Data to examine
#####
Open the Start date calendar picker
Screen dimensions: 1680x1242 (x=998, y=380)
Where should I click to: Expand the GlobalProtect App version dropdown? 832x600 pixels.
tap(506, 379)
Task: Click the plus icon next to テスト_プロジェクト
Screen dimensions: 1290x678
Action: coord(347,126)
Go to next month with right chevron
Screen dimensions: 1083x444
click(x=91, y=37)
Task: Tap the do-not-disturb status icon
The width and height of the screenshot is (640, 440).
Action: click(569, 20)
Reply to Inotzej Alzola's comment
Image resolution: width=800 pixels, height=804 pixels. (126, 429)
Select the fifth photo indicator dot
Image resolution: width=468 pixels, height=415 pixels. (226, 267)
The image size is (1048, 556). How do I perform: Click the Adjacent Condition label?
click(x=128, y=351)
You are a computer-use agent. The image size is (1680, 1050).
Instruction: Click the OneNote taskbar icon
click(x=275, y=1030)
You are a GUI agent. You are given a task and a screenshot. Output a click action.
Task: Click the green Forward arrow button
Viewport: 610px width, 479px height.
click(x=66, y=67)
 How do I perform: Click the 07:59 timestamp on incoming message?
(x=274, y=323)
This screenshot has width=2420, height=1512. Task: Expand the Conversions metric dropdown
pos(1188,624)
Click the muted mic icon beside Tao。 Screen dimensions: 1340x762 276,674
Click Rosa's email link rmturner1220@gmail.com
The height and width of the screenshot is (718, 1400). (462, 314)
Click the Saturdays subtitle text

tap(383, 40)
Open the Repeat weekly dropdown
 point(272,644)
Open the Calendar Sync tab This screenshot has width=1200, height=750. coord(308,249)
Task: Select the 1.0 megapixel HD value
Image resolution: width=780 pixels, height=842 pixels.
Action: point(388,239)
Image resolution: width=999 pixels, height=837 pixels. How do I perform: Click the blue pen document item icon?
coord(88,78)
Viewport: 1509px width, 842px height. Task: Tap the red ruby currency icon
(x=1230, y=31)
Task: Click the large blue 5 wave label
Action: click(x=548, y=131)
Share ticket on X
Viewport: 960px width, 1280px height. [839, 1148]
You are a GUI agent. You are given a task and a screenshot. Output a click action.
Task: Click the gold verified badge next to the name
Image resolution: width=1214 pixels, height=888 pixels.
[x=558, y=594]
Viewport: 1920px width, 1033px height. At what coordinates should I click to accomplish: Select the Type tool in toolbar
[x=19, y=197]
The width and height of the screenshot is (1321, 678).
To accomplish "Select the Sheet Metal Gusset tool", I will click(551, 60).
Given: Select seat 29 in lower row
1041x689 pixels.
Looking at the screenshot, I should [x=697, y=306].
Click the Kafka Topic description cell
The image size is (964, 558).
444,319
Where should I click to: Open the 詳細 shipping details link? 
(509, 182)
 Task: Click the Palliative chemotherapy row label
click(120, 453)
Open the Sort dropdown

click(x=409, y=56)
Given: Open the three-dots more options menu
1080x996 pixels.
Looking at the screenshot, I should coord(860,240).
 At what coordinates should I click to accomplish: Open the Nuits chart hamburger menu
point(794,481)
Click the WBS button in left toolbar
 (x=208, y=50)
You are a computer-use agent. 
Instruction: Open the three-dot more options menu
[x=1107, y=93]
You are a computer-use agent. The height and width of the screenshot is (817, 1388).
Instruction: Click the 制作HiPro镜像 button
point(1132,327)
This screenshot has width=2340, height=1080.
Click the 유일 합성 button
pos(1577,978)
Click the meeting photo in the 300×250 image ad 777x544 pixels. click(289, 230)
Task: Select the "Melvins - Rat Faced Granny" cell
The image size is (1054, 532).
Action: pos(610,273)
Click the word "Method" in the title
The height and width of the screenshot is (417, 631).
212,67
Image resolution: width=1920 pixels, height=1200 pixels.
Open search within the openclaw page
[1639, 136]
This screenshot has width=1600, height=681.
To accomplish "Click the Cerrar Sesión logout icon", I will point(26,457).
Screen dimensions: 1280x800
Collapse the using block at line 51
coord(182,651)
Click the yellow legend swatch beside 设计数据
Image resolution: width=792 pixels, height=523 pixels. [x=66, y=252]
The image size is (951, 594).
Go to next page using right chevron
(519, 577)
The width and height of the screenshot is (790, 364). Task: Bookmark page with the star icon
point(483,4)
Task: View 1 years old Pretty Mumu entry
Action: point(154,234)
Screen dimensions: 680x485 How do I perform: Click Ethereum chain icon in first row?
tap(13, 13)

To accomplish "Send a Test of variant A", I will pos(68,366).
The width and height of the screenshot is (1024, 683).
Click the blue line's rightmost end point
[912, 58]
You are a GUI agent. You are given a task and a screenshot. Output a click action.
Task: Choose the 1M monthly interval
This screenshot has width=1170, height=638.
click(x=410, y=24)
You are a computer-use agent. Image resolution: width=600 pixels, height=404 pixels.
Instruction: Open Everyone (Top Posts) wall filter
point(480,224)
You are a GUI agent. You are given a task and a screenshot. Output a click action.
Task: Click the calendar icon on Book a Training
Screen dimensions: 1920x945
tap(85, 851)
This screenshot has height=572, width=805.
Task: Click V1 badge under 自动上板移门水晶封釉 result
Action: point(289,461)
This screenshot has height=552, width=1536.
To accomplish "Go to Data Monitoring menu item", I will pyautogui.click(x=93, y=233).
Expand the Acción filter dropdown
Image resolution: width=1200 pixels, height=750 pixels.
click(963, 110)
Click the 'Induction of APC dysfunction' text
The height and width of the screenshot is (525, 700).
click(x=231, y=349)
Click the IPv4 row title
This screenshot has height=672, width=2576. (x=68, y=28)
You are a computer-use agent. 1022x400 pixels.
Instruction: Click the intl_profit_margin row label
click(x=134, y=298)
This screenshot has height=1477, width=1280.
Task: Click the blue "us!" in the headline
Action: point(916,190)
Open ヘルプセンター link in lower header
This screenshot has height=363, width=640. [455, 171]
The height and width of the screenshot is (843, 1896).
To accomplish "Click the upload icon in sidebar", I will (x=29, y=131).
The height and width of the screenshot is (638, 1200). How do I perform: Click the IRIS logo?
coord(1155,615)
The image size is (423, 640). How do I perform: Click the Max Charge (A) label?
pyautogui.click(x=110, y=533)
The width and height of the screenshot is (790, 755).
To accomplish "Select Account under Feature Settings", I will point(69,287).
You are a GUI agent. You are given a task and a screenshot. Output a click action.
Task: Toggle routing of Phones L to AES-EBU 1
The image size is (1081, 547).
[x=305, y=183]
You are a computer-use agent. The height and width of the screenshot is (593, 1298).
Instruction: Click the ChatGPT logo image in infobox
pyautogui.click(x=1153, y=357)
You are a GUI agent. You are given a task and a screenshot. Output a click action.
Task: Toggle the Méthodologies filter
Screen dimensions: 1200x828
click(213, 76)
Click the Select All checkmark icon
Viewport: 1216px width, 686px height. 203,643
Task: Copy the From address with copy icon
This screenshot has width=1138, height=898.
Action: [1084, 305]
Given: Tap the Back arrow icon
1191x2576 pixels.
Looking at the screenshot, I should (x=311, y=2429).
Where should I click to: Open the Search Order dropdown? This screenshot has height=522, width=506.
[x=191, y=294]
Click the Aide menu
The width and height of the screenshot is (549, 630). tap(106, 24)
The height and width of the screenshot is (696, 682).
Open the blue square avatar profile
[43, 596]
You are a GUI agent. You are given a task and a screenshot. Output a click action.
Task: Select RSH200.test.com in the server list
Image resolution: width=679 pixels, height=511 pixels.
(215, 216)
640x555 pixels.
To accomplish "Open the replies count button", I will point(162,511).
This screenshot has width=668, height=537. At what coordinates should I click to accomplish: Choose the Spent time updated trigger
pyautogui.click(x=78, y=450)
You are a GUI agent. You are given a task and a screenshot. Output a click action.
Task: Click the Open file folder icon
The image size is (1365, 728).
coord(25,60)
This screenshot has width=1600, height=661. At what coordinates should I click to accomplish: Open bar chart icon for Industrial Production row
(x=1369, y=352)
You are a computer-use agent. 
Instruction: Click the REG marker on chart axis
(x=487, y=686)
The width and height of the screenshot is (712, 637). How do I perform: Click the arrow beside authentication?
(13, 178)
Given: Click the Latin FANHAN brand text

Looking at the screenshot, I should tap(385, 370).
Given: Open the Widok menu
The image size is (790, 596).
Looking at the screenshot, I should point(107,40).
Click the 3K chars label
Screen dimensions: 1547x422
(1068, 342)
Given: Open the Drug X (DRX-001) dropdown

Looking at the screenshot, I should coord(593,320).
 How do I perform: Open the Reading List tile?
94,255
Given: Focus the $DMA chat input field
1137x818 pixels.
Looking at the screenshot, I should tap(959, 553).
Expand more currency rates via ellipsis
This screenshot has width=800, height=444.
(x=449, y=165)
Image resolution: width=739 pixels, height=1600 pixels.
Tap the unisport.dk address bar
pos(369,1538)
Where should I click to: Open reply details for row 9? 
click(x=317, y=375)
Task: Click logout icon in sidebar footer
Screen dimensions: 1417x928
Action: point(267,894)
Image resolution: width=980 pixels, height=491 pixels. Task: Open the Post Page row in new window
#####
Exercise directions
Starting at the line above that holds "The image size is (1054, 532)." and ending at the line that holds "This screenshot has width=1600, height=681.", transcribe each line exactly and include no other lines.

Response to the task
The image size is (1054, 532).
Action: pos(610,273)
Click the word "Method" in the title
The height and width of the screenshot is (417, 631).
212,67
Image resolution: width=1920 pixels, height=1200 pixels.
Open search within the openclaw page
[1639, 136]
This screenshot has width=1600, height=681.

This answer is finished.